Caramon hésitait encore.
— Nous n’avons aucune autre chance ! dit Tika. Pour le meilleur et pour le pire, tu dois le suivre ! Tu dois l’aider à la retrouver ! Dépêche-toi, Caramon ! Tu es le seul qui soit assez fort pour le protéger. Il a besoin de toi !
Tika le poussa devant elle. Caramon fit un pas, puis se retourna.
— Tika…, fit-il, cherchant un argument contre ce plan insensé.
Tika l’embrassa, saisit l’épée de l’autre draconien et sortit de la cellule.
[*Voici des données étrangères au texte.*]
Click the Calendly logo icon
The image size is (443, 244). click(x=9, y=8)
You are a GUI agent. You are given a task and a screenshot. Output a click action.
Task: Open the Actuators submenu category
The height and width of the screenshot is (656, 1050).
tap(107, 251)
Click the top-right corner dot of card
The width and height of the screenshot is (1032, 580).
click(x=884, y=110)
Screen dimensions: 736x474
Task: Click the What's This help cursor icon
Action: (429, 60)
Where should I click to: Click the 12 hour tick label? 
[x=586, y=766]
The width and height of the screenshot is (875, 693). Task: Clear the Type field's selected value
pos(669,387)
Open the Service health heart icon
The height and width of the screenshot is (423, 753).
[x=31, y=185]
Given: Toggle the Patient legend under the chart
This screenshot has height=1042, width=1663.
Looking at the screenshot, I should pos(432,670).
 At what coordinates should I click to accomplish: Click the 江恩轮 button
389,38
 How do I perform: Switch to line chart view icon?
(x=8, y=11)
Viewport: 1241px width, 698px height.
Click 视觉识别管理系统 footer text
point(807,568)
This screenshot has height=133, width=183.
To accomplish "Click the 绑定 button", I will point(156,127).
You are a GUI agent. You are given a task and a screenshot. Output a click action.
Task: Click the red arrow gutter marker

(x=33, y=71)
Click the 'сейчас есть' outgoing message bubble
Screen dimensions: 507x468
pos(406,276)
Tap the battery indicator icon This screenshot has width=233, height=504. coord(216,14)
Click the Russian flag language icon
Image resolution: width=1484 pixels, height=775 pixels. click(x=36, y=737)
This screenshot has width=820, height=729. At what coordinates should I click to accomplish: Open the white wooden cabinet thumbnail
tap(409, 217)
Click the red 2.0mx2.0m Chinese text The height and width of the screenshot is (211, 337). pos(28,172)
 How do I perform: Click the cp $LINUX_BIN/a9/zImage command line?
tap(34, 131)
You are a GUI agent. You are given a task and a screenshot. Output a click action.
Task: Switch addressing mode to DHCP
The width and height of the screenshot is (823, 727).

— Je prendrai soin d’elle ! promit Tass.
Caramon les suivit des yeux. Le hobgobelin poussa un cri de frayeur en voyant l’épée de Tika pointée sur lui. Il tenta de l’attaquer, mais elle lui enfonça la lame dans le corps avant qu’il ait pu la toucher.
Tika se rua dans le couloir est. Tass la suivit, mais s’arrêta un instant au pied de l’escalier pour injurier copieusement les draconiens :
— Mangeurs de chiens ! Amateurs de gobelins ! Pourritures visqueuses !
Caramon se retrouvait seul. Il perdit une autre minute à fixer les ténèbres. Tout ce qui le reliait à la vie était l’écho des injures proférées par Tass.
Puis ce fut le silence.
Je suis tout seul… Je les ai perdus… tous. Il faut que je les retrouve. Non, il y a Berem. Il est tout seul, lui aussi. Tika a raison, il a besoin de moi. Il a besoin de moi.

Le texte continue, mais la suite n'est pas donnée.